Phenicarbazide

Clinical data
- Other names: 1-Phenylsemicarbazide; Kryogenin
- ATC code: none;

Identifiers
- IUPAC name 2-Phenylhydrazinecarboxamide;
- CAS Number: 103-03-7;
- ChemSpider: 54963;
- UNII: 1LR2578324;
- KEGG: C19498;
- CompTox Dashboard (EPA): DTXSID9020245 ;
- ECHA InfoCard: 100.002.794

Chemical and physical data
- Formula: C_{7}H_{9}N_{3}O
- Molar mass: 151.169 g·mol^{−1}
- InChI InChI=1S/C7H9N3O/c8-7(11)10-9-6-4-2-1-3-5-6/h1-5,9H,(H3,8,10,11); Key:AVKHCKXGKPAGEI-UHFFFAOYSA-N;

= Phenicarbazide =

Chemical compound

Phenicarbazide is a semicarbazide and an antipyretic substance.
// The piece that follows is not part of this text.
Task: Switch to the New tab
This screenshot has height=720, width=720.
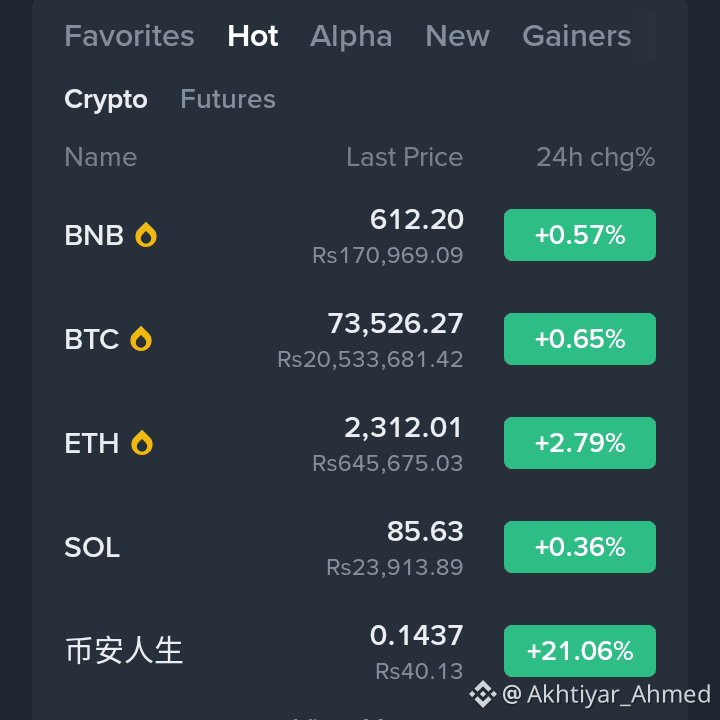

It is carcinogenic in mice.

== Preparation ==
Phenicarbazide can be obtained by mixing phenylhydrazine with acetic acid in aqueous solution with the addition of potassium cyanide. It is also obtained from the reaction of phenylhydrazine with urea.

== Properties ==
Phenicarbazide is a flammable, hard to ignite, crystalline, beige solid that is practically insoluble in water. It decomposes on heating.

== Uses ==
Phenicarbazide is an intermediate in the syntheses of a series of chemical compounds by cyclocondensation reactions. It was investigated as an analgesic and antipyretic in the 1970s and was used in combination preparations.